Specifications Table

Subject	Biomedical Engineering
Specific subject area	Electrophysiology; Imaging technique
Type of data	Figures
How data were acquired	Body-uterus geometry was imaged by Magnetic resonance imaging (MRI) and segmented using Amira software (Version 6.2). Electrograms and isochrone maps under deformation or electrical noise were reconstructed by Electromyometrial imaging (EMMI).
Data format	Raw computational Analyzed
Parameters for data collection	Images of uterus and abdomen were acquired using human MRI scanner from an anesthetized sheep. The sheep uterine electrograms were recorded during a surgical procedure to expose the sheep uterus [2]. Laplacian deformation algorithm was employed to simulate and generate geometrical changes under ideal elastic deformation conditions.

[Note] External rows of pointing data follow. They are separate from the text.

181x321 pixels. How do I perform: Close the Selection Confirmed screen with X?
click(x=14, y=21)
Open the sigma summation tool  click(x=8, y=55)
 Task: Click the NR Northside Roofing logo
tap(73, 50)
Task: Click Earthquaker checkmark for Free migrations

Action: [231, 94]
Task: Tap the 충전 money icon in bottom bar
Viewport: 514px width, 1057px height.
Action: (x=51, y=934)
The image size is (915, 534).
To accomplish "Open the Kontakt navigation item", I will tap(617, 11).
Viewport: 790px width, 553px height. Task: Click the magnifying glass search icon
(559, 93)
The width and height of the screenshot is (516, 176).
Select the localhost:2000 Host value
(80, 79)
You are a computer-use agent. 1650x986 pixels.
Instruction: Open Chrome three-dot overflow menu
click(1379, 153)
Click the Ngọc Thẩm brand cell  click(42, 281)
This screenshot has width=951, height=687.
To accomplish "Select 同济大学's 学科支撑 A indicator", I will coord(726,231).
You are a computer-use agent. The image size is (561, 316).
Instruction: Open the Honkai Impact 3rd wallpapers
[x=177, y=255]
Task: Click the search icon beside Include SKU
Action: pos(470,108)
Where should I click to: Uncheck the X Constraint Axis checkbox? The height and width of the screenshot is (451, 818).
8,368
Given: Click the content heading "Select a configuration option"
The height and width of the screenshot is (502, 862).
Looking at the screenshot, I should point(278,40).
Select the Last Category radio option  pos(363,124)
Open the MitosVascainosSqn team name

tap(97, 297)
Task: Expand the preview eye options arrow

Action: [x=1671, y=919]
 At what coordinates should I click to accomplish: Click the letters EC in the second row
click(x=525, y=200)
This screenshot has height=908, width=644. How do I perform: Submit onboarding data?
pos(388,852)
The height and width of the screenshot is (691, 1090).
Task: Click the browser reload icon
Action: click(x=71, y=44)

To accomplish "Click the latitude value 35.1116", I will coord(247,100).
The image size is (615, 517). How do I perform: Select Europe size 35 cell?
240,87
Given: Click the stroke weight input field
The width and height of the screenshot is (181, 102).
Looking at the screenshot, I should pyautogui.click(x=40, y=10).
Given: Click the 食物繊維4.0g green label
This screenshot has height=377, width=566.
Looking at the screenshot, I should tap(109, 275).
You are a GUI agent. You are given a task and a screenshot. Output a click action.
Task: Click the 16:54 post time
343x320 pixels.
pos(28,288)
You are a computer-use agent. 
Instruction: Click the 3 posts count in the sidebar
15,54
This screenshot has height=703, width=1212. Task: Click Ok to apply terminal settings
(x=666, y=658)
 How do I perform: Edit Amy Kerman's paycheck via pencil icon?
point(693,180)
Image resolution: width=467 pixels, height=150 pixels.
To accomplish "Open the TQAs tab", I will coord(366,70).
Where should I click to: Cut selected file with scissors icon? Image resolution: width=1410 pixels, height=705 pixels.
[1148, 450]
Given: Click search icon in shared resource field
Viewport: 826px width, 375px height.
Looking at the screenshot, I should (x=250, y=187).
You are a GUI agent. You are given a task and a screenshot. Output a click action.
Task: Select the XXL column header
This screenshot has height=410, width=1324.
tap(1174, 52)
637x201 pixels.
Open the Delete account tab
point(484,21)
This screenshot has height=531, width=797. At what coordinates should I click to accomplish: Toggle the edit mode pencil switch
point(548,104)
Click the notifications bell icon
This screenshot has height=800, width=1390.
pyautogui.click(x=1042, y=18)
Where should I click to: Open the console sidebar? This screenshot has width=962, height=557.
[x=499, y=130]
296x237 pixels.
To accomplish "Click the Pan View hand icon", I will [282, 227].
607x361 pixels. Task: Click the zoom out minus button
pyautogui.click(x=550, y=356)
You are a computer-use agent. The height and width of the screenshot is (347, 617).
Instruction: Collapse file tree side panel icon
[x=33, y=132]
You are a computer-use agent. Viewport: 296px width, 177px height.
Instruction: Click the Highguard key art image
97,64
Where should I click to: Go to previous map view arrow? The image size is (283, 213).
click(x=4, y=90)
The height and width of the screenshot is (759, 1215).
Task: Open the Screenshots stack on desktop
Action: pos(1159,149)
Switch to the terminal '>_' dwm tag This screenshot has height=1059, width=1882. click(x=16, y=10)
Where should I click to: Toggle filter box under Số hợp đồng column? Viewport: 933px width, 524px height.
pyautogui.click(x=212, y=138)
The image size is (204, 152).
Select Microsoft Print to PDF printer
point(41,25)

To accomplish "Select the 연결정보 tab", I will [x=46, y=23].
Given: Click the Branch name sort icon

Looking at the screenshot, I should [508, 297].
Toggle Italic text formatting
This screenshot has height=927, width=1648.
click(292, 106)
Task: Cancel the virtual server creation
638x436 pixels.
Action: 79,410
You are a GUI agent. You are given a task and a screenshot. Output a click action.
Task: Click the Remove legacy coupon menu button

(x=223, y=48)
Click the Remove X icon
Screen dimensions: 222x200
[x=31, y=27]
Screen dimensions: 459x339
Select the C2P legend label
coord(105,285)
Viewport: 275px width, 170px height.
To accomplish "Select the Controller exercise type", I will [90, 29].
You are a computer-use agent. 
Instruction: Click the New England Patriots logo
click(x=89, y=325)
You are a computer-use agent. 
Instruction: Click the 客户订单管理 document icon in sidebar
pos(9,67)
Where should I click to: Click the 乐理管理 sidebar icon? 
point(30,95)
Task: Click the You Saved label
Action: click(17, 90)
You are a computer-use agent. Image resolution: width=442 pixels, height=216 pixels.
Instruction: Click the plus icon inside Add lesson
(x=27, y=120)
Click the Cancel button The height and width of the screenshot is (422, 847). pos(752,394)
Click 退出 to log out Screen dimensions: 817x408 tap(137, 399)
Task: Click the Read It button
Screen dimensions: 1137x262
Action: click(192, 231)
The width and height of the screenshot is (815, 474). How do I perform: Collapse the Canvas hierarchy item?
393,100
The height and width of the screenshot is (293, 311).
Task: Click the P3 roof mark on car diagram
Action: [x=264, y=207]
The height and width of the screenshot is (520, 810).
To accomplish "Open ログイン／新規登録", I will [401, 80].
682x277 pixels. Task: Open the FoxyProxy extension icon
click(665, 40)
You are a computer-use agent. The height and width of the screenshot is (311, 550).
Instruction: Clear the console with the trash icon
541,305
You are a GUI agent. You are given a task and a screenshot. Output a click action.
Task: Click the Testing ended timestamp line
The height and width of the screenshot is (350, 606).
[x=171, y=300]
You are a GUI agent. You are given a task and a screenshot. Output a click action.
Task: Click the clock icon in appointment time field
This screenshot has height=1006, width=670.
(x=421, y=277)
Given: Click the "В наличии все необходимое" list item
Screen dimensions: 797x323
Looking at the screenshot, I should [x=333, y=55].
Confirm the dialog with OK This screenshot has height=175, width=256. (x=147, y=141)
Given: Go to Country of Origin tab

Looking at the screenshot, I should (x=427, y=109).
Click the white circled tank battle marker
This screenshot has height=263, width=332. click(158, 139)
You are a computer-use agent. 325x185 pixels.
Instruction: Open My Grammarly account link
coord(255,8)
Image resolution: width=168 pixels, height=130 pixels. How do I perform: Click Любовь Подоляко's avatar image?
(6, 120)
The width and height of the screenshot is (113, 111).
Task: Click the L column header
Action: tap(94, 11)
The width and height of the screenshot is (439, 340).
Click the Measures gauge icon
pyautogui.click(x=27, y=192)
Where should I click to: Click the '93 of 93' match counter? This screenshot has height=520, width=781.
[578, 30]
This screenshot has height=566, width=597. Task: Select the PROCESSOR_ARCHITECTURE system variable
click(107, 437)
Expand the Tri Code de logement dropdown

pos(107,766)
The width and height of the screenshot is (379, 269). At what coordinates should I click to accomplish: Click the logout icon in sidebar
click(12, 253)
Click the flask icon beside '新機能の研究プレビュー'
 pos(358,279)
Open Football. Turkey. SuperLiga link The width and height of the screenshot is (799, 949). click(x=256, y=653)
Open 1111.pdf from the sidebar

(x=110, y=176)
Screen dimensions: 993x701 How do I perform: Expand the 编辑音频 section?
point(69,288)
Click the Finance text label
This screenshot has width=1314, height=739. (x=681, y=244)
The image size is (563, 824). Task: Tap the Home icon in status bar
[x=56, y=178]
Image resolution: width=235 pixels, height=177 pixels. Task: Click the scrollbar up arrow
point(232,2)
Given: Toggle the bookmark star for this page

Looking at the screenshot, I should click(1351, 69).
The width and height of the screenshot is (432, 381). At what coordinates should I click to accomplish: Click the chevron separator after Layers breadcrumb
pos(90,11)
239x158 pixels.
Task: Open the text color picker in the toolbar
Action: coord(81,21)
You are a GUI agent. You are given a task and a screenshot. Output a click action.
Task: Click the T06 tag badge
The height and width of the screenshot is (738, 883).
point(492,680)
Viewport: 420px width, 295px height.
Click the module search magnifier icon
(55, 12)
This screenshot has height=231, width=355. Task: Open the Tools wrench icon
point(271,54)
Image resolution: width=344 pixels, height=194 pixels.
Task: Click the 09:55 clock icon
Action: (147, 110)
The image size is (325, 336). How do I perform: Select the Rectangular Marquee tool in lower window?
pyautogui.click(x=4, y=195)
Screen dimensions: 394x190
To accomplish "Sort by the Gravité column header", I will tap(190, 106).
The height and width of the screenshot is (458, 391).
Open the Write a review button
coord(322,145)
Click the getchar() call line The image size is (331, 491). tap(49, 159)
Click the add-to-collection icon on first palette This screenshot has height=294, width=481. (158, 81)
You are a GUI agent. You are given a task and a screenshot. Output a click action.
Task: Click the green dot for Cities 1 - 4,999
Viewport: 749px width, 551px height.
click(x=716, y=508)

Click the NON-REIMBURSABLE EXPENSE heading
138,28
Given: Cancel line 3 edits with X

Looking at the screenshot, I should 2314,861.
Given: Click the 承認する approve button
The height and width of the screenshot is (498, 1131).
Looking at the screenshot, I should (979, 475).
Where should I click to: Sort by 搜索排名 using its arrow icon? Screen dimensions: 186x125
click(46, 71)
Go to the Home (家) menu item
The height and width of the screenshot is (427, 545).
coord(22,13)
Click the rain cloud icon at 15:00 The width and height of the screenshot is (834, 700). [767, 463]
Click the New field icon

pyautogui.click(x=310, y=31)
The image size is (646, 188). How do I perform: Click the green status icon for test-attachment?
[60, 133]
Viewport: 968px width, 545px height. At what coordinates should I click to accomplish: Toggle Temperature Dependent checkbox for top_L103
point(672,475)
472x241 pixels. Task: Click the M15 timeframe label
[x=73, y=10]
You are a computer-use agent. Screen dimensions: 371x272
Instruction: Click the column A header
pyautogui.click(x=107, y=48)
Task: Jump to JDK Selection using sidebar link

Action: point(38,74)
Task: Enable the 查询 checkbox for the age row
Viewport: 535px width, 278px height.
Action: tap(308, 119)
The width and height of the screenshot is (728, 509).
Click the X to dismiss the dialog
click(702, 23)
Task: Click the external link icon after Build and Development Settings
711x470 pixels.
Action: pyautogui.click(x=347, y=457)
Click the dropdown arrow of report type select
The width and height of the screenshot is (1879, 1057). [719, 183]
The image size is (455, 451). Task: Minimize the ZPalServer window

Description of data collection	MRI images of uterus and abdomen were acquired using a radial VIBE fast T1-weighted sequence from an anesthetized sheep. MRI images were segmented and rendered to uterus and body mesh. The sheep uterus was exposed surgically, and an elastic sock containing 64 or 128 sintered Ag–AgCl electrodes was slipped over the uterus to record the electrograms at a 2 kHz sampling rate using Biosemi system [2]. Gaussian and Perline noise were simulated with the SNR = 17.5 dB. Maximum body-uterus deformation ratios simulated for Type I kick, Type II kick, contraction were 0.3, 0.3, 0.14, respectively. The standard deviation of deformation distance of fetal/maternal movements is 0.67 cm.
Data source location	Washington University in St. Louis School of Medicine, St. Louis, Missouri, United States
Data accessibility	The data are available with the article.
Related research article	H. Wang, W. Wu, M. Talcott, S. Lai, R.C. McKinstry, P.K. Woodard, G.A. Macones, A.L. Schwartz, P.S. Cuculich, A.G. Cahill, Y. Wang, Accuracy of electromyometrial imaging of uterine contractions in clinical environment, Computers in biology and medicine, 116 (2020) 103543. doi:10.1016/j.compbiomed.2019.103543. [1].